WASHINGTON, April 2, 2014 – Less than two months after President Barack Obama signed a new farm bill into law, two U.S. senators are already eager to change it – including one who voted for the $956 billion package on Feb. 7.

Senators Jeanne Shaheen, D-N.H. and Tom Coburn, M.D., R-Okla., introduced legislation today that would cap crop insurance premium subsidies at $70,000 per farm each year. They say the new limit would resulting in savings that would reduce the deficit by approximately $1 billion over 10 years and would impact less than 1.3 percent of producers, according to a 2011 Government Accountability Office report

“Crop insurance subsidies are yet another example of egregious government spending that needs to be reeled in,” Senator Shaheen said. “We need to protect taxpayers from footing the bill for a crop insurance program that benefits large companies that need it the least and at a level that is disproportionately more than what any New Hampshire farm receives.”

Sen. Shaheen voted for the farm bill, formally known as the Agricultural Act of 2014, this year, but Sen. Coburn did not.

Last year, New Hampshire farmers purchased only 92 policies covering about 9,000 acres, according to the Risk Management Agency’s summary of business.

“Crop insurance premium subsidies should go to those who need assistance rather than those who don’t,” said Senator Coburn, who has previously co-sponsored legislation with Sen. Dick Durbin, D-Ill, to apply means testing on crop insurance purchasers. “The way to address trillion dollar deficits is one billion – or million – dollars at a time.
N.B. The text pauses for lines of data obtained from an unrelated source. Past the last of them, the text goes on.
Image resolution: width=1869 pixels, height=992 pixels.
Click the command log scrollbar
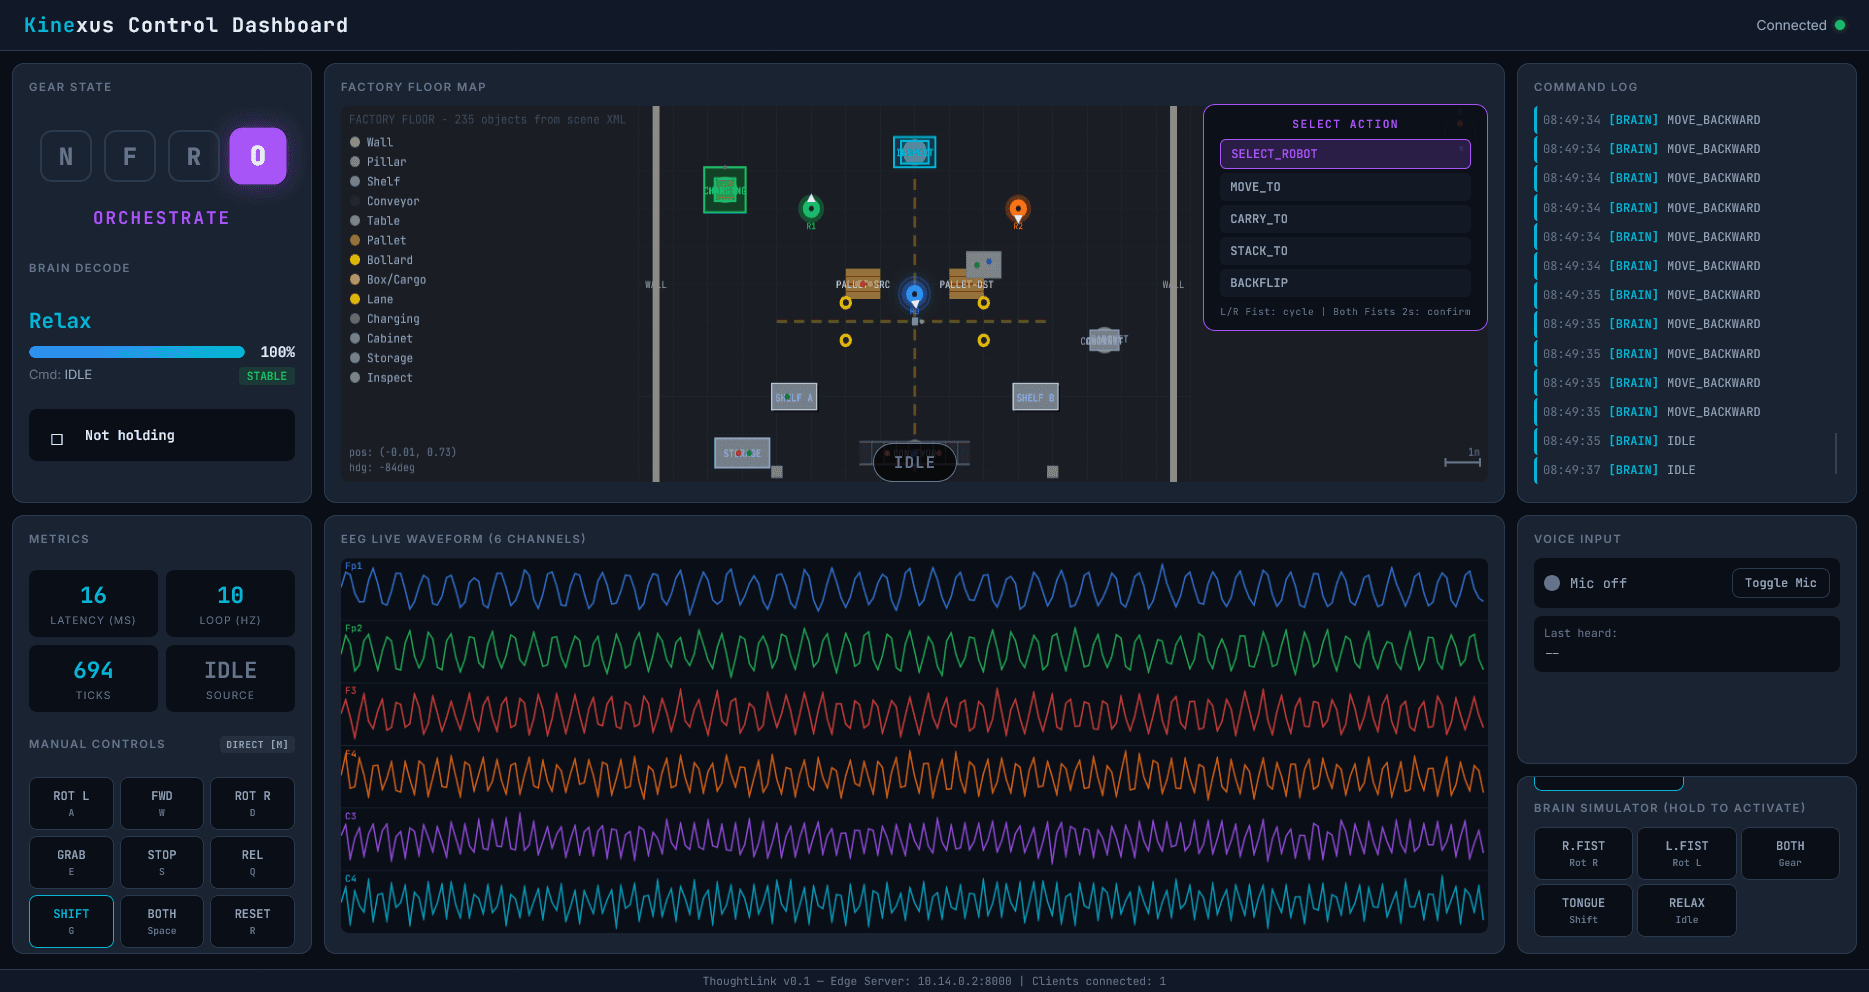coord(1836,452)
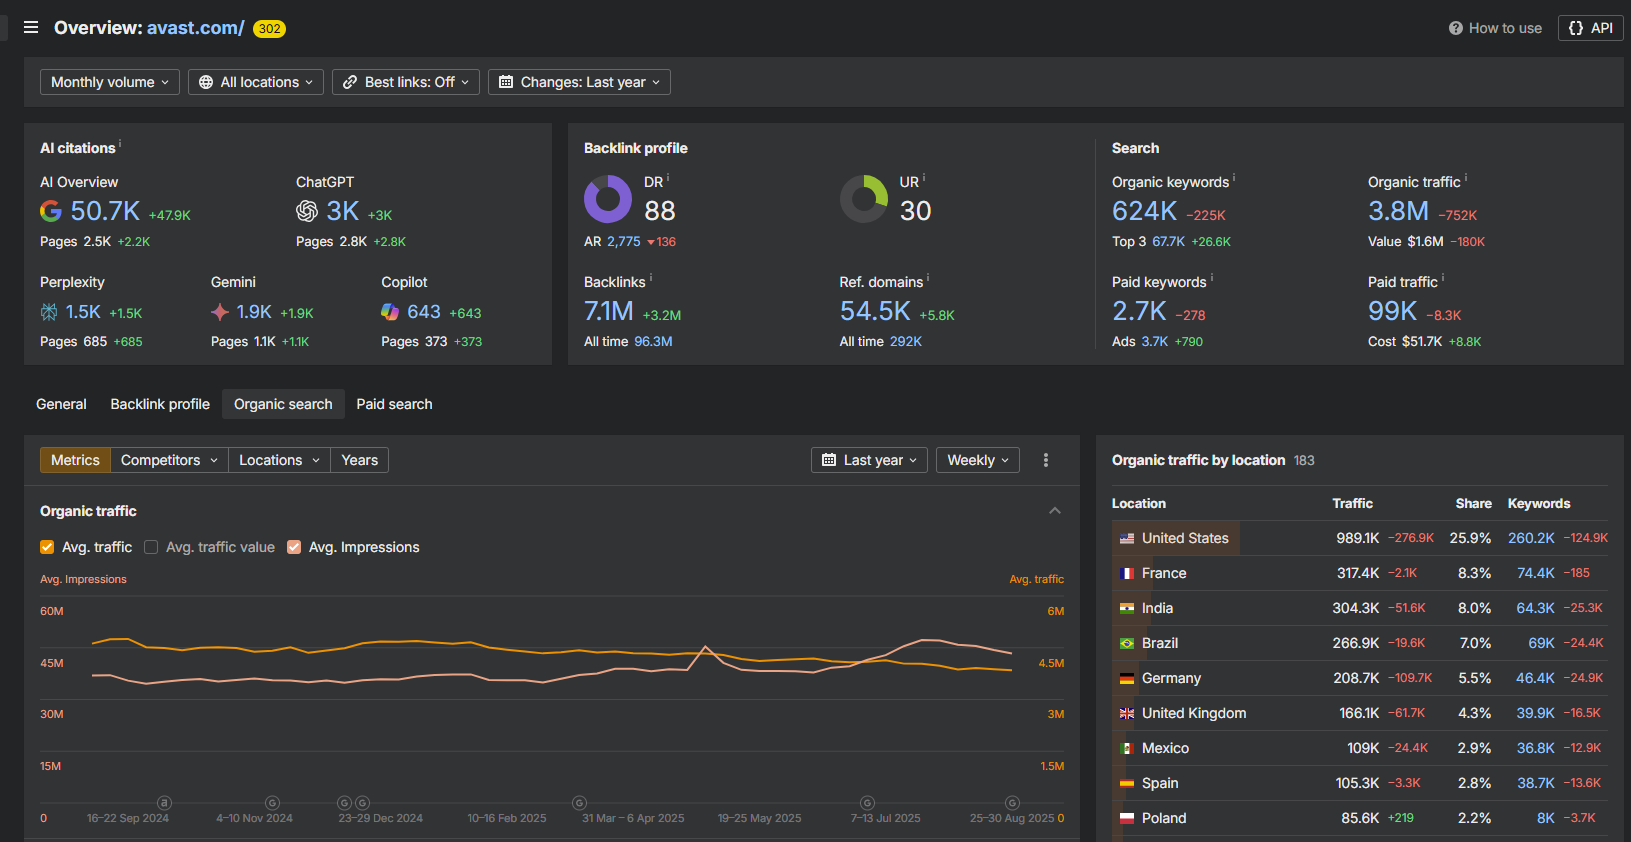The image size is (1631, 842).
Task: Click the Copilot logo icon
Action: pos(390,312)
This reform takes us $1 billion in the right direction by ensuring that the wealthiest farm operations are not receiving unnecessarily large federal subsidies.”

Oklahoma producers purchased 41,084 crop and livestock policies in 2013, covering almost 7.3 million acres.
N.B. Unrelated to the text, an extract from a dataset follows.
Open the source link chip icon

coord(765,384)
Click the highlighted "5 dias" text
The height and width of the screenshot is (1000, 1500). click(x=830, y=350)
The Environmental Working Group (EWG), which frequently criticizes the public/private crop insurance system, welcomed the legislation.

“Congress missed an opportunity during the renewal of the last farm bill to fix the flawed crop insurance program by putting some limit on the amount of subsidies that farm operations can get to lower the cost of their insurance policies,” said Craig Cox, EWG’s senior vice president of agriculture and natural resources. “The largest and most financially secure farm businesses harvest most of those subsidies, and this bill is a good start toward leveling the playing field.”
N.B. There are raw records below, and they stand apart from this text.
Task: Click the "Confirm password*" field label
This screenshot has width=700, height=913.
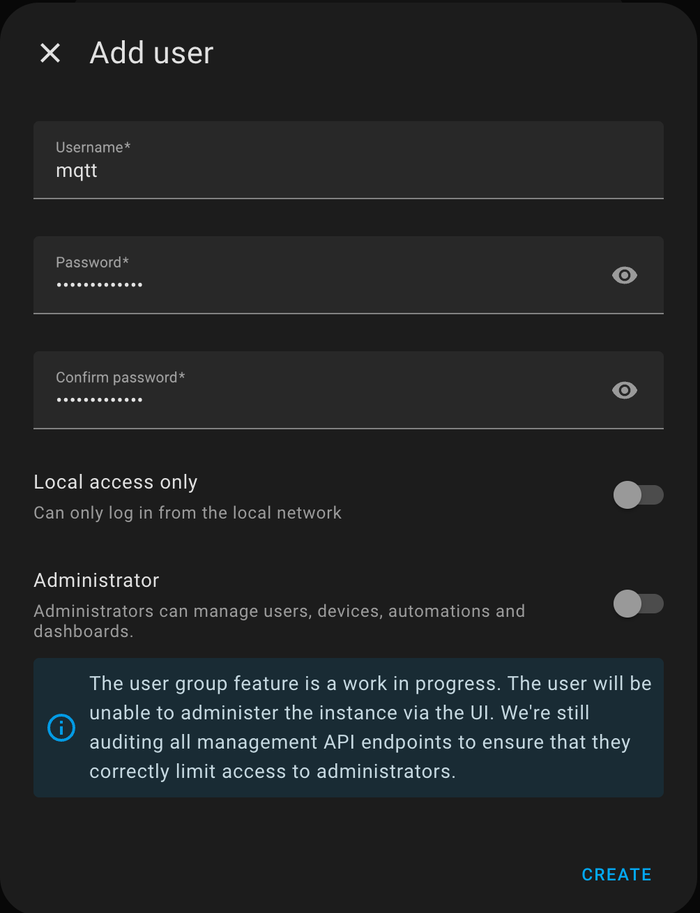Action: coord(120,377)
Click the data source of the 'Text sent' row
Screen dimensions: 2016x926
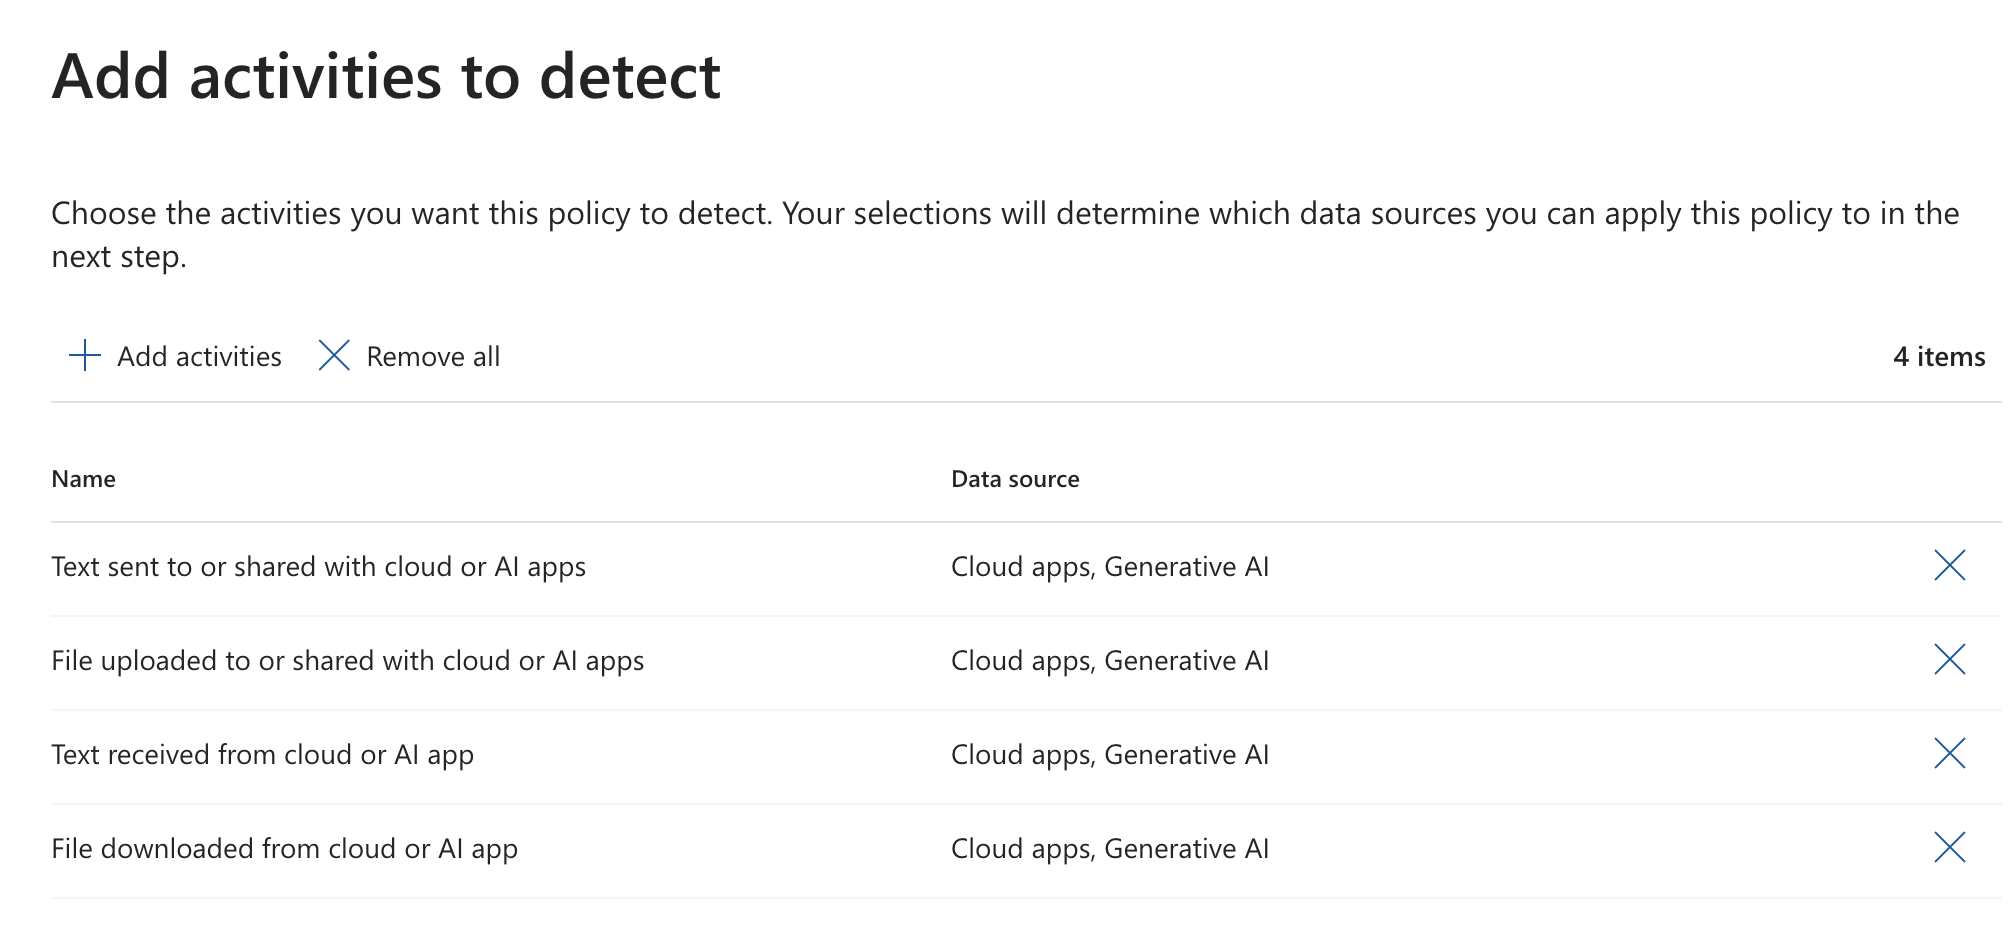point(1109,567)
Unlike federal commodity programs – which are totally funded by taxpayer dollars, farmers pay to insure their risks at various levels of protection under the Federal Crop Insurance Corporation. Crop insurance premiums are subsidized at an average rate of 62 percent.

But farm organizations have long argued that transitioning to programs like crop insurance - where farmers have more “skin in the game” is a better form of risk management – for both farmers and taxpayers – than traditional “ad hoc” disaster programs which have paid out billions of dollars in previous farm bills.

During the current farm bill debate, a coalition of farm organizations and environmental groups partnered to keep payment limits away from crop insurance in the farm bill - in exchange for applying conservation compliance requirements on any grower who purchases a policy. They argued that it was good for farmers and good for the environment to keep any grower – regardless of size or income – in the crop insurance program.